South West v. District

Decision Date10 November 2008
Docket NumberNo. 1 CA-CV 07-0435.,1 CA-CV 07-0435.
Citation221 Ariz. 309,212 P.3d 1
PartiesSOUTH WEST SAND & GRAVEL, INC., an Arizona corporation, Plaintiff/Appellant, v. CENTRAL ARIZONA WATER CONSERVATION DISTRICT, an Arizona municipal corporation, Defendant/Appellee.
CourtArizona Court of Appeals

W. Patrick Schiffer, Chief Counsel, Arizona Department of Water Resources By Gregg A. Houtz, Deputy Counsel, Phoenix, Attorneys for Amicus Curiae Arizona Department of Water Resources.

Stephen M. Kemp, Acting City Attorney, Peoria City Attorney's Office By Cynthia Odom, Assistant City Attorney, Peoria, Attorneys for Amicus Curiae City of Peoria.

Sacks Tierney P.A. By Marvin S. Cohen, Scottsdale, Attorneys for Amicus Curiae City of Tucson.

Gallagher & Kennedy, P.A. By Mark A. Fuller, Phoenix, Attorneys for Amici Curiae Arizona Rock Products Association and Arizona Mining Association.



¶ 1 South West Sand & Gravel, Inc. (South West) appeals from a grant of summary judgment on its taking and tort claims against the Central Arizona Water Conservation District (the District). Based on our decision in West Maricopa Combine, Inc. v. Arizona Department of Water Resources, 200 Ariz. 400, 26 P.3d 1171 (App.2001), Arizona Revised Statutes (A.R.S.) section 45-173 (1994), and Arizona's historic encouragement of the full use of scarce water resources in our arid climate, we affirm the grant of summary judgment.


¶ 2 The District manages the Central Arizona Project (CAP) and promotes water conservation in an area encompassing Maricopa, Pima, and Pinal Counties. Pursuant to A.R.S. § 45-891.01(3) (1994), the Arizona Legislature has authorized the District to operate taxpayer-funded underground storage facilities (USFs), also known as "state demonstration projects," to store CAP water when there is no immediate demand for it.

¶ 3 The District applied to the Arizona Department of Water Resources (ADWR) for permits to operate the Agua Fria Recharge Project (the Project), a state demonstration project within a four-mile reach of the Agua Fria River south of the New Waddell Dam. The Project consists of: (1) a managed underground storage facility, from which water is diverted from the CAP canal into the Agua Fria River's channel so it may infiltrate the aquifer underlying the river; and (2) a constructed underground facility, where water is conveyed downstream as surface flow after the aquifer becomes saturated. Both facilities are located near the Agua Fria River's natural channel. South West owns properties near the Project. Its South Property is located in the bed of the Agua Fria River, and its North Property is on the river's west bank, at an elevation higher than the streambed.

¶ 4 The Department issued the permits to the District on May 4, 1999, authorizing the District to store 100,000 acre-feet of water each year for twenty years in the Project. The permits authorize the District to conduct recharge into the Agua Fria River but also require the District to observe operational limits that maintain groundwater levels below the depth of South West's sand and gravel pits as they existed when the permits were issued.

• _ENTRIES SUPPLIED_:
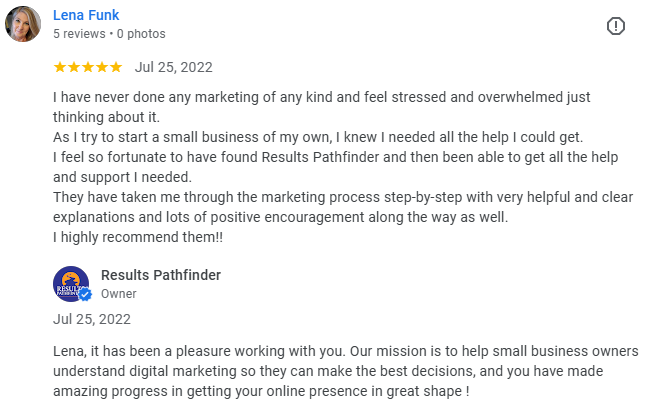Click the second star in the rating

(x=74, y=67)
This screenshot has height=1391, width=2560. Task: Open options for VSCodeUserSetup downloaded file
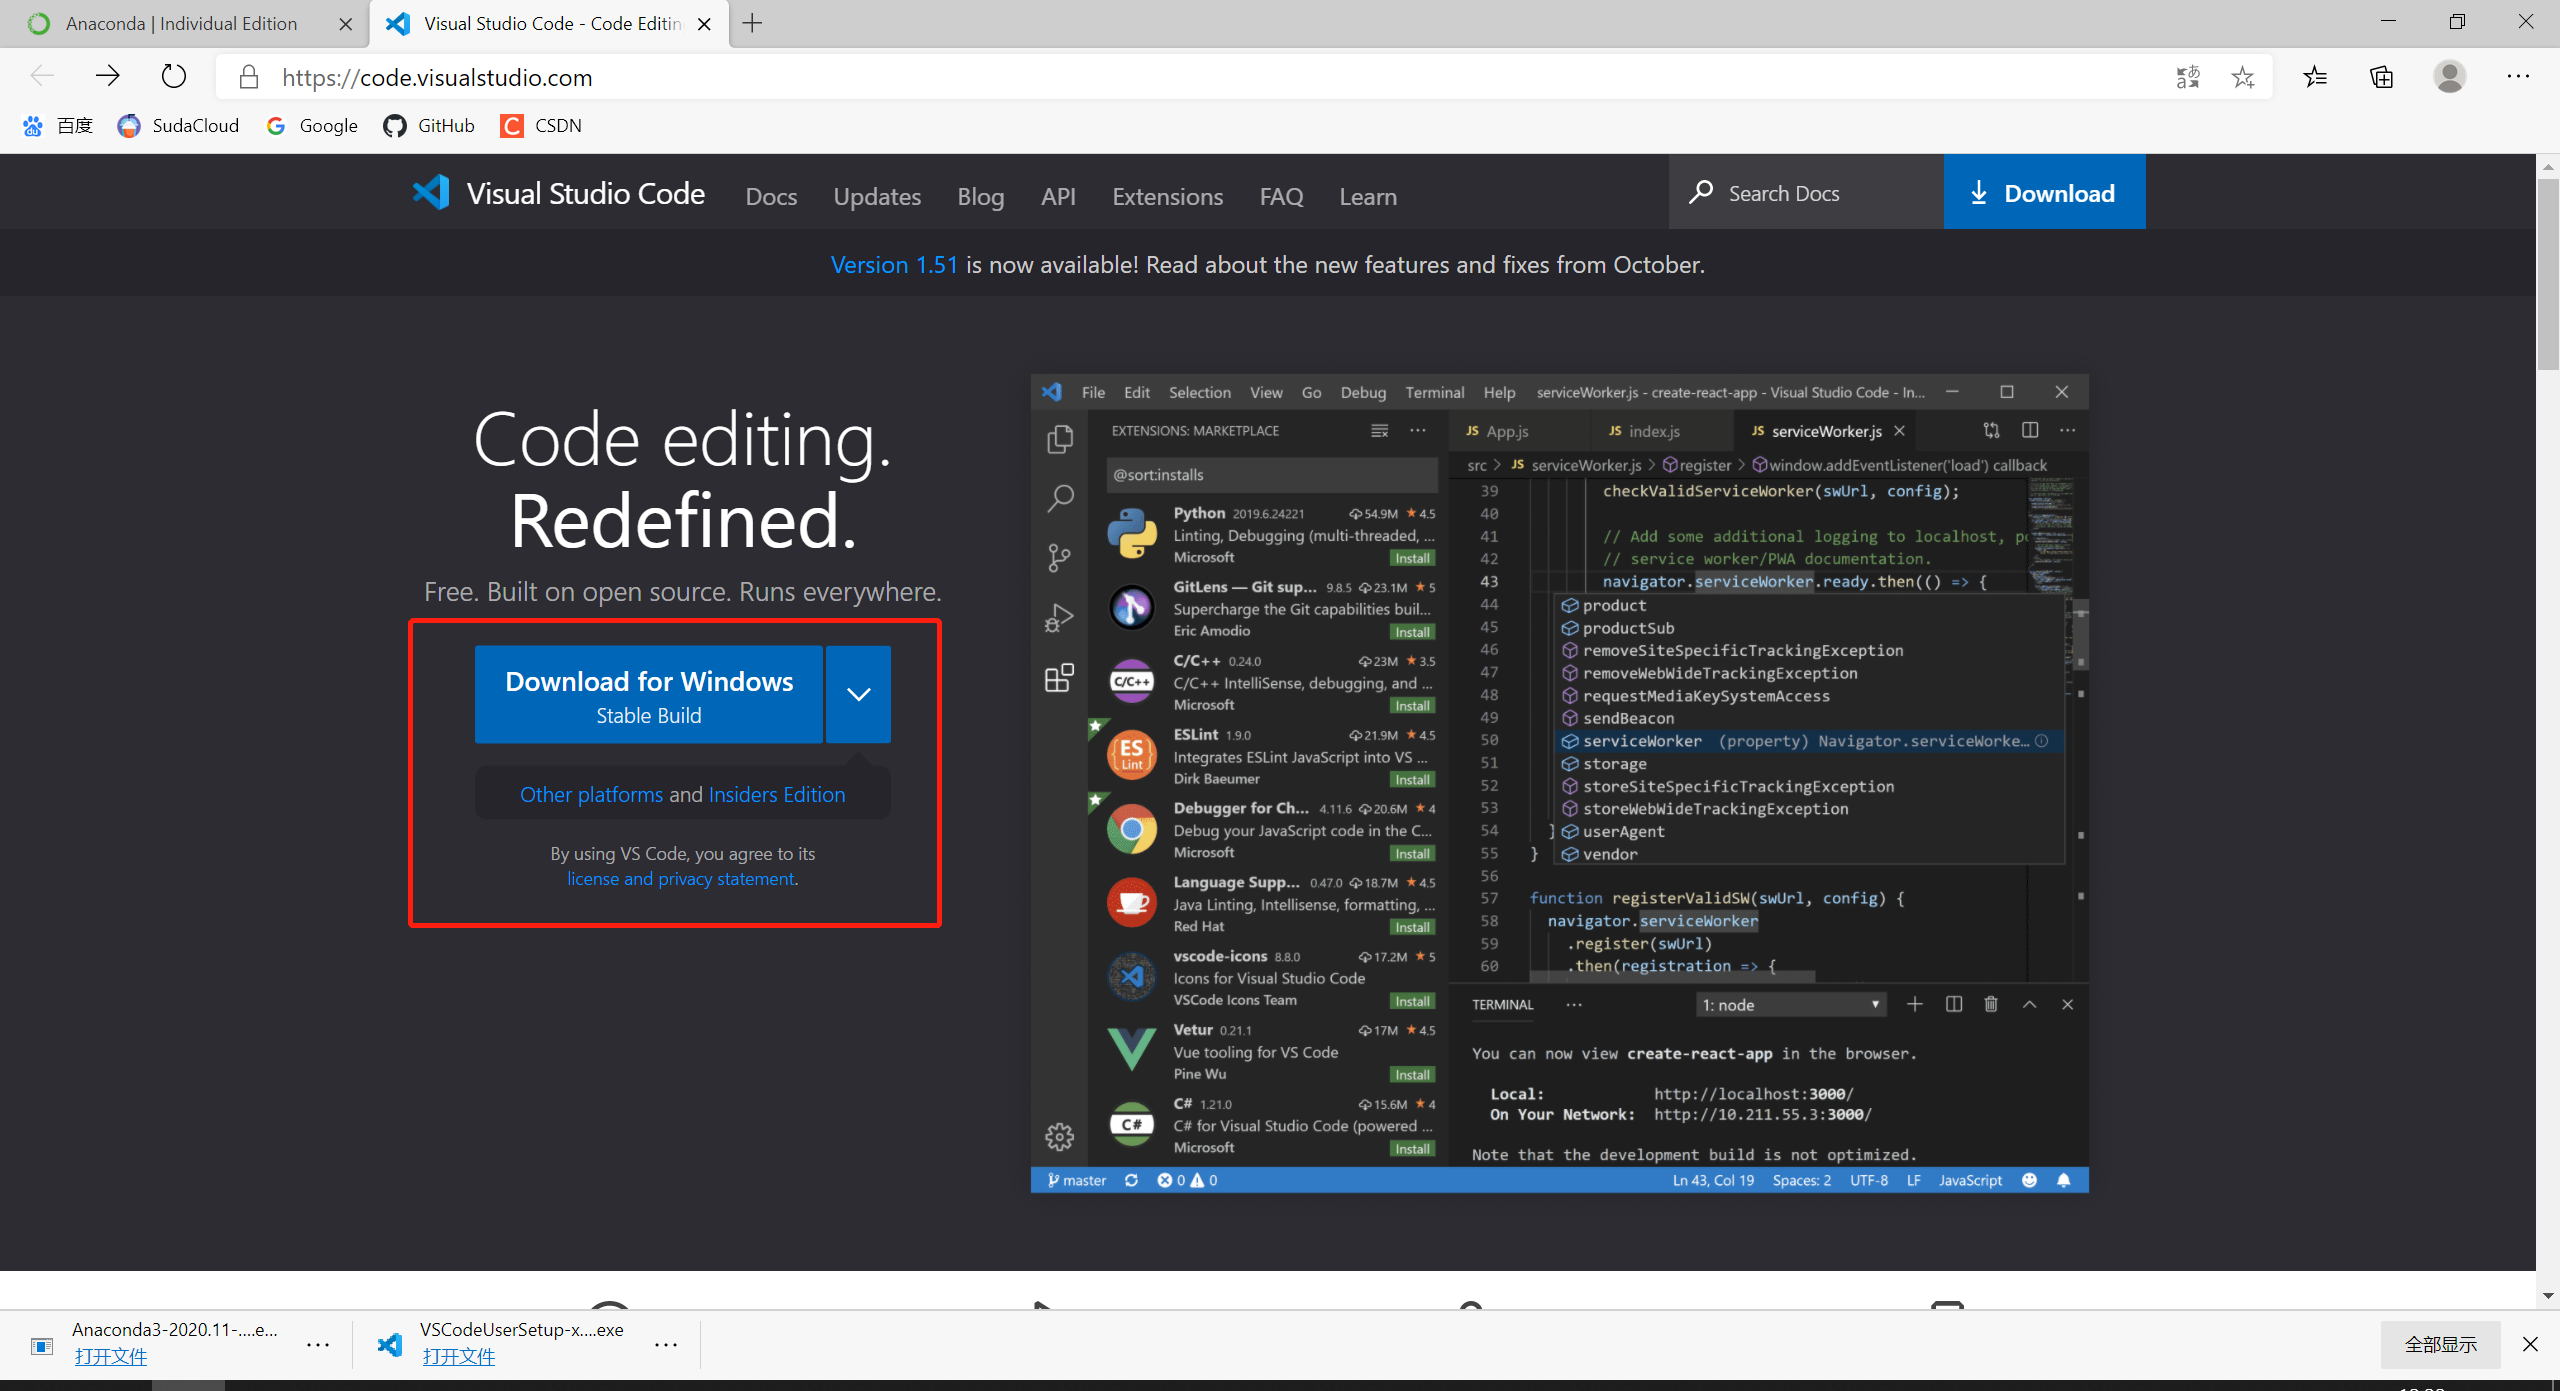pos(666,1345)
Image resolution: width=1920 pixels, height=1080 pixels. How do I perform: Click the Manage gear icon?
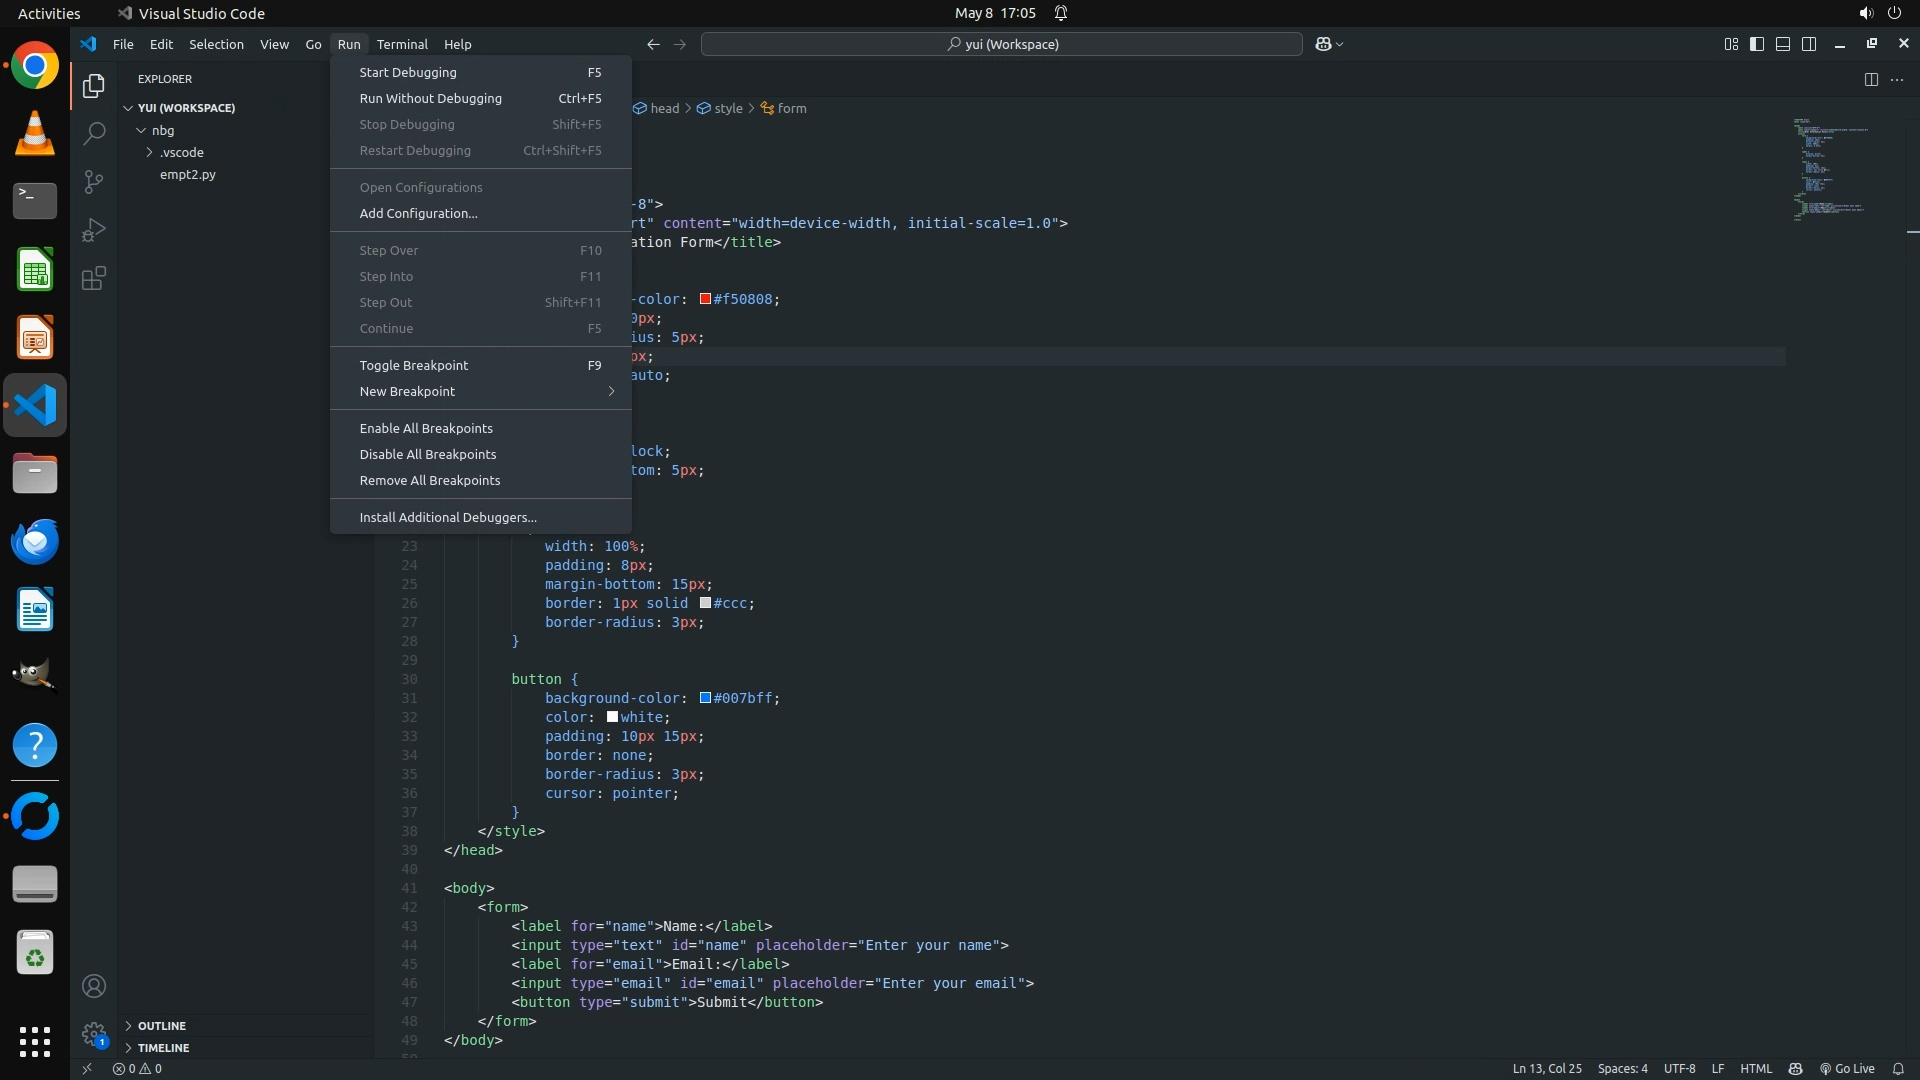click(94, 1034)
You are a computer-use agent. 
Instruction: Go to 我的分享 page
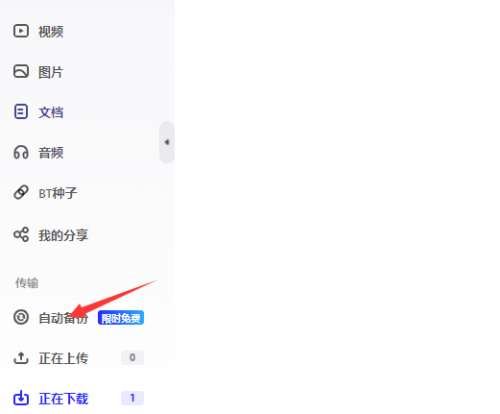[x=63, y=235]
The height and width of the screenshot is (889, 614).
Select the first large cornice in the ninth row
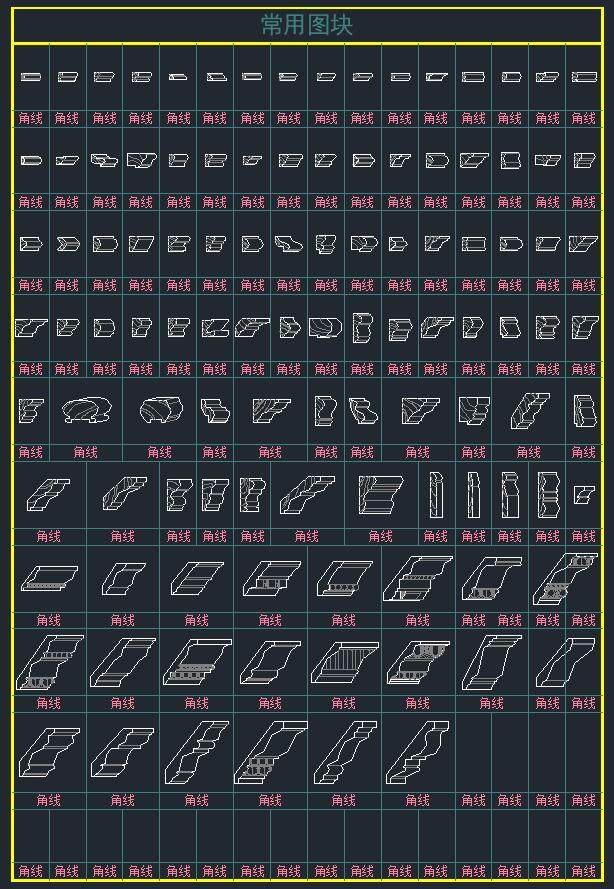(x=48, y=750)
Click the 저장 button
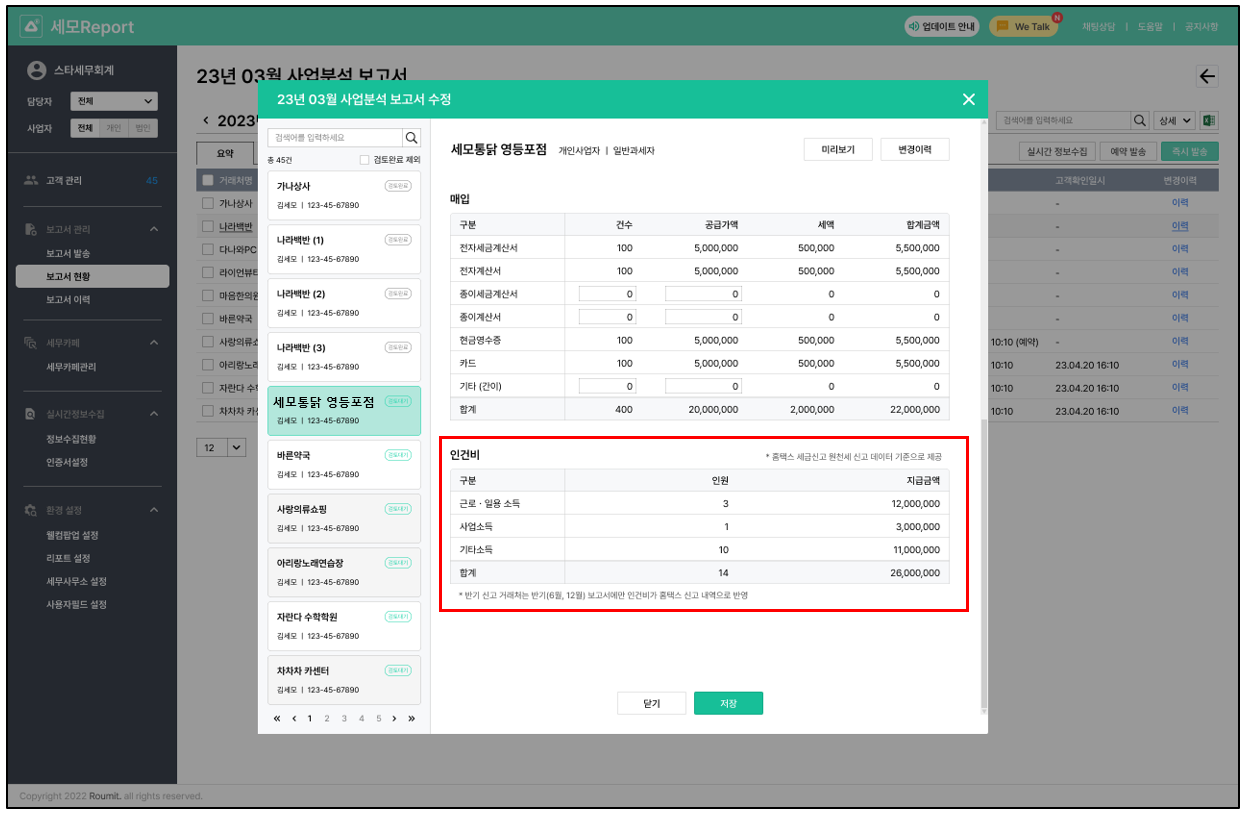 (x=728, y=703)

• _YOUR GOAL_: Reproduce word for word the passage of the court opinion that starts with the words containing "W. Patrick Schiffer, Chief" and ends with "City of Tucson.".

• _THE ANSWER_:
W. Patrick Schiffer, Chief Counsel, Arizona Department of Water Resources By Gregg A. Houtz, Deputy Counsel, Phoenix, Attorneys for Amicus Curiae Arizona Department of Water Resources.

Stephen M. Kemp, Acting City Attorney, Peoria City Attorney's Office By Cynthia Odom, Assistant City Attorney, Peoria, Attorneys for Amicus Curiae City of Peoria.

Sacks Tierney P.A. By Marvin S. Cohen, Scottsdale, Attorneys for Amicus Curiae City of Tucson.